▶ [TASK TO CARRY OUT]
Write out exactly, with both ends included, the lines that run from the line containing "At what coordinates" to the end of the entries. Pictures are not part of the answer.

▶ [PROVIDED RECORDS]
--------------------------------

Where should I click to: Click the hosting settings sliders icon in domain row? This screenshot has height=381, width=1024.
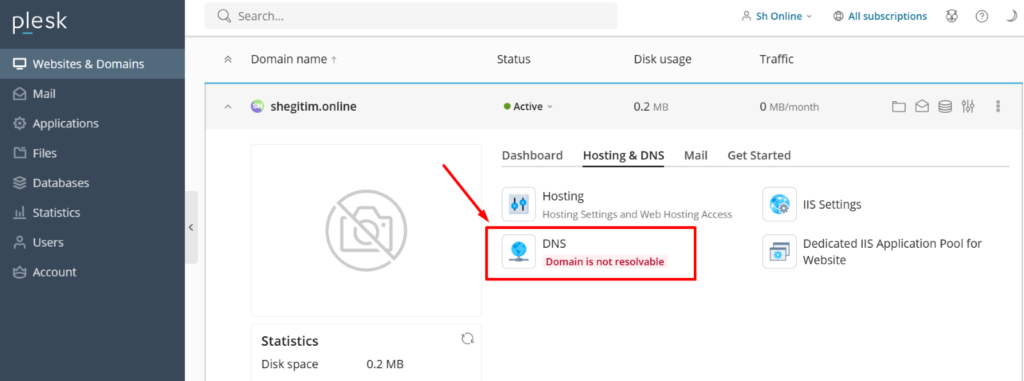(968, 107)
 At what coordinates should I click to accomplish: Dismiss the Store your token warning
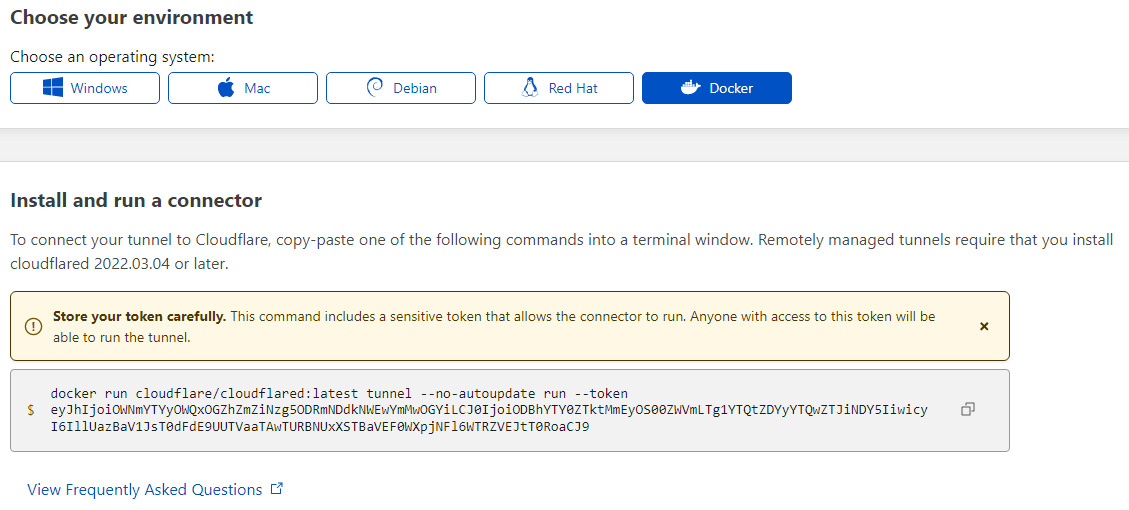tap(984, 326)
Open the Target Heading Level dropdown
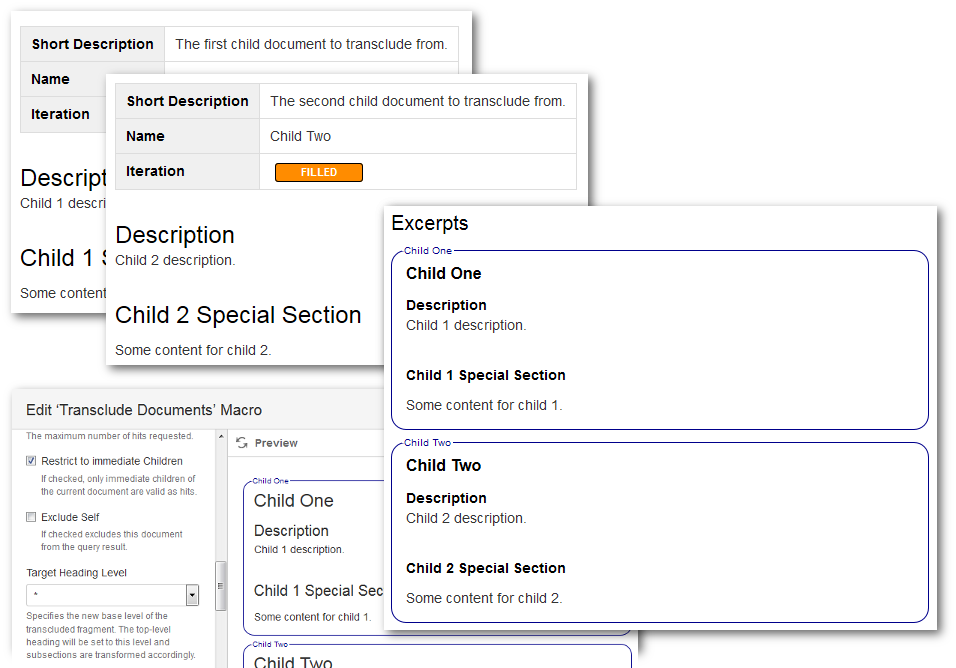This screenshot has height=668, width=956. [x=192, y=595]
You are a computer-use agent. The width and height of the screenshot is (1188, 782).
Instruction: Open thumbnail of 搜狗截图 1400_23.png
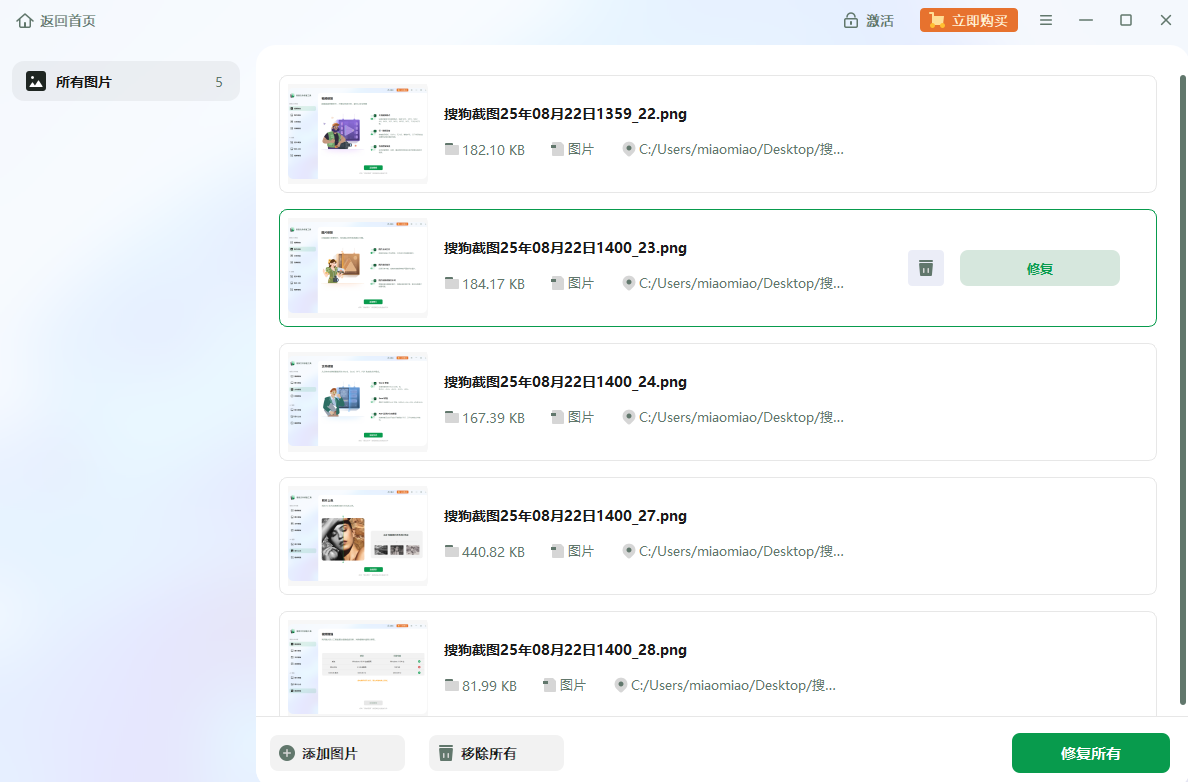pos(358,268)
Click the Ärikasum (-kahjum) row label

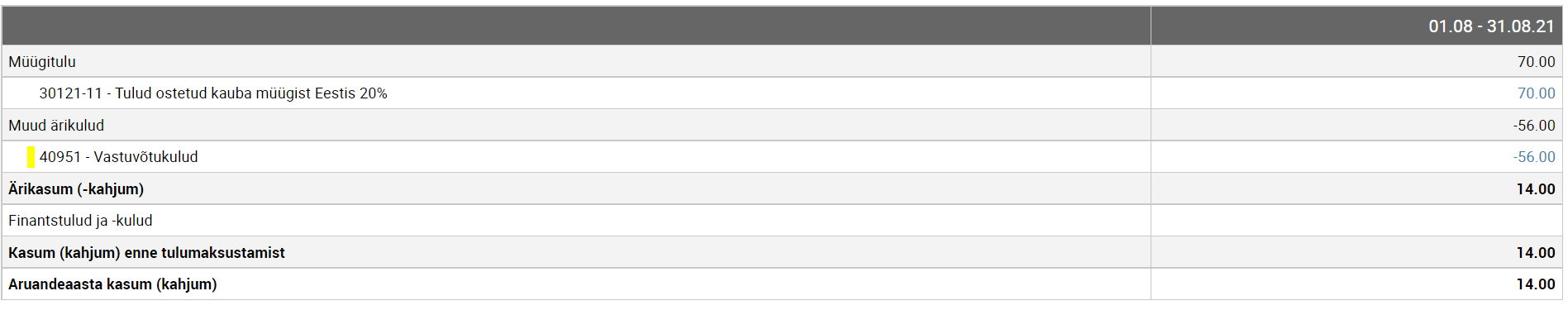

--------------------------------

▶ [OUTPUT BELOW]
 At what coordinates should I click to accomplish: Dismiss the Store your token warning
tap(984, 326)
Open the Target Heading Level dropdown
This screenshot has height=668, width=956. [x=192, y=595]
You are a computer-use agent. The width and height of the screenshot is (1188, 782).
Instruction: Open thumbnail of 搜狗截图 1400_23.png
pos(358,268)
Click the Ärikasum (-kahjum) row label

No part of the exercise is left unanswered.